La directive 2007/60/CE impose aux États membres une obligation de résultat claire, consistant à élaborer des plans de gestion des risques d’inondation pour assurer un niveau de protection élevé. En l’espèce, la Cour constate que l’État mis en cause n’a pas satisfait à cette exigence pour plusieurs districts hydrographiques. Elle relève que le Royaume d’Espagne « en n’ayant pas, dans le délai prescrit, établi, publié et notifié à la Commission européenne les plans de gestion des risques d’inondation […] a manqué aux obligations lui incombant en vertu de l’article 7, paragraphes 1 et 5 ». Le raisonnement de la Cour repose sur une application objective du droit de l’Union, où la simple constatation de l’absence du résultat prescrit à l’expiration du délai suffit à caractériser le manquement. Les éventuelles difficultés administratives ou internes rencontrées par l’État ne sauraient en principe justifier un tel manquement, la directive liant les États membres quant au résultat à atteindre. La décision souligne ainsi que l’établissement de ces plans constitue le cœur même du dispositif préventif voulu par le législateur européen.

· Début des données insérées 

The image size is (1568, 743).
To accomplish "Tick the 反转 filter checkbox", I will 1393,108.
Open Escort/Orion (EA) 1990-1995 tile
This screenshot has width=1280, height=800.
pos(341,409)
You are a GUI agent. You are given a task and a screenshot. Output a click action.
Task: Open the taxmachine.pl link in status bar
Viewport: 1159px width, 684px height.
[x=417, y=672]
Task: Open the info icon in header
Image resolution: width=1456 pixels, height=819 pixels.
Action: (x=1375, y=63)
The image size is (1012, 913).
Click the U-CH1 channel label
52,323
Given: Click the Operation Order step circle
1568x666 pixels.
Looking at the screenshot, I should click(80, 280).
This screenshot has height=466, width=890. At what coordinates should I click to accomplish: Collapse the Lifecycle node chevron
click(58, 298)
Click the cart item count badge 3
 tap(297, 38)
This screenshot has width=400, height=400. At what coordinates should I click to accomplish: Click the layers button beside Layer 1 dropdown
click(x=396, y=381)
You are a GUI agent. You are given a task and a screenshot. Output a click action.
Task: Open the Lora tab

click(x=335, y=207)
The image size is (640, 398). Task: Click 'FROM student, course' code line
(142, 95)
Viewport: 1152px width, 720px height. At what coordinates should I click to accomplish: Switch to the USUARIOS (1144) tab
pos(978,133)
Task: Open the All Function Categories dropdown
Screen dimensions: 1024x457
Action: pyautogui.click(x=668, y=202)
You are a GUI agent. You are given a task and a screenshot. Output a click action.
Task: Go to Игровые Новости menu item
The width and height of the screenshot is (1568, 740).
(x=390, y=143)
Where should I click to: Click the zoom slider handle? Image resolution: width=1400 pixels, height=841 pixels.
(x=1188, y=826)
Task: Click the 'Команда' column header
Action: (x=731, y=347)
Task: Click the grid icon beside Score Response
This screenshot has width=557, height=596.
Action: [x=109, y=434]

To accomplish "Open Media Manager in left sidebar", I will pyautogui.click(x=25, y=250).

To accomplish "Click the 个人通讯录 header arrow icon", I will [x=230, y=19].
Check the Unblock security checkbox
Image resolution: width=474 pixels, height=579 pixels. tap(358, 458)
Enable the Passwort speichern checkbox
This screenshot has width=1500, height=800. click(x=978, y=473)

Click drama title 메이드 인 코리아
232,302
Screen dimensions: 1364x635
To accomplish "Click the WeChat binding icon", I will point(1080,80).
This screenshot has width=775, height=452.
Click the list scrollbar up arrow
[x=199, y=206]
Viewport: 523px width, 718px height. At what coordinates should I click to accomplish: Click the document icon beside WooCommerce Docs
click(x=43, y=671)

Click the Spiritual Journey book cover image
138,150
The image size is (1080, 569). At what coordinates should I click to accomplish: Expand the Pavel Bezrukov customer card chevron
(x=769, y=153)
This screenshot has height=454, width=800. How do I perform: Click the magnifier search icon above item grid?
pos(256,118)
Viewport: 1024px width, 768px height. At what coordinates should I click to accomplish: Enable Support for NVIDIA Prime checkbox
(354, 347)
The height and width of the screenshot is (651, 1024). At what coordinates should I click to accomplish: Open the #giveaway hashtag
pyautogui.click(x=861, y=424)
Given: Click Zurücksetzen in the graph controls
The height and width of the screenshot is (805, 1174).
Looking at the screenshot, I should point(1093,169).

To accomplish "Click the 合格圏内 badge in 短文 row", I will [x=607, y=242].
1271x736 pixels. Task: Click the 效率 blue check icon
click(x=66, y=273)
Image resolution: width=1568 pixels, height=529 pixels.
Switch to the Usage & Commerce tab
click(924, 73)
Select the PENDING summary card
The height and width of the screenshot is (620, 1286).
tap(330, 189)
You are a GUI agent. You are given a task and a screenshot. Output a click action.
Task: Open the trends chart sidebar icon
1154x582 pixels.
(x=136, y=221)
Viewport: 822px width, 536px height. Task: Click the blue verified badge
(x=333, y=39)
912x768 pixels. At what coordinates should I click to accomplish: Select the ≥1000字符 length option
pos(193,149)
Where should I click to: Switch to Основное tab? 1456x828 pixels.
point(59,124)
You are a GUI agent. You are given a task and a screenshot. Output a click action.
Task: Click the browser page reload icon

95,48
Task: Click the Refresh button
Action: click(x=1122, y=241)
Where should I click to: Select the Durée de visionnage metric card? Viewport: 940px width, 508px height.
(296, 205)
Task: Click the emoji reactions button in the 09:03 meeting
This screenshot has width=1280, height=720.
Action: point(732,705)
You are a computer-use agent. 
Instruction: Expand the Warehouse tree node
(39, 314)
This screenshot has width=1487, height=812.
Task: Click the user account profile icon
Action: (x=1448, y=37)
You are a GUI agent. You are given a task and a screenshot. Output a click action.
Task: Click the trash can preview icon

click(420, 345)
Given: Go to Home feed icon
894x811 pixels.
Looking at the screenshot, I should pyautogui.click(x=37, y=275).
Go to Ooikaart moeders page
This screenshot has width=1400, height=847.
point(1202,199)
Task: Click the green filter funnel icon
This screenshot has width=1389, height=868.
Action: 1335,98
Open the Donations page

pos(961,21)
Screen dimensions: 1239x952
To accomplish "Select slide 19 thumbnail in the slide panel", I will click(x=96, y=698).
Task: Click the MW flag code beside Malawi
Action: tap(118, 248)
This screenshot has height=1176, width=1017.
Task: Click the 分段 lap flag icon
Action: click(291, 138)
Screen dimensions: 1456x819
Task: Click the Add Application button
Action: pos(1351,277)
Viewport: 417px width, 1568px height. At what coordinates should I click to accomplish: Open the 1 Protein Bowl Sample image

B. La violation des obligations procédurales de consultation

Au-delà de l’obligation matérielle de planification, la Cour sanctionne également le non-respect d’une formalité procédurale essentielle à la gouvernance environnementale. La directive prévoit en effet une participation active du public à l’élaboration des plans de gestion. La Cour note à ce titre que l’État membre « en n’ayant pas mené à bien, dans le délai prescrit, l’information et la consultation du public sur l’élaboration des plans […] a manqué aux obligations lui incombant en vertu de l’article 10, paragraphes 1 et 2, de cette directive ». Cette condamnation démontre que la consultation publique n’est pas une simple formalité accessoire, mais bien une condition substantielle de la légalité et de la légitimité de l’action administrative en matière environnementale. En omettant cette étape, l’État membre prive la directive d’une partie de son effet utile, qui est de garantir une prise de décision transparente et inclusive. La Cour réaffirme par conséquent que les garanties procédurales participent pleinement à la réalisation des objectifs fixés par le droit de l’Union.

II. La portée d’une solution classique en contentieux du manquement

Bien que prévisible sur le plan juridique, cette décision de condamnation n’en demeure pas moins importante par sa portée, en ce qu’elle rappelle le principe d’effectivité qui gouverne le droit de l’Union (A) tout en confirmant la force obligatoire des échéances fixées par les directives (B).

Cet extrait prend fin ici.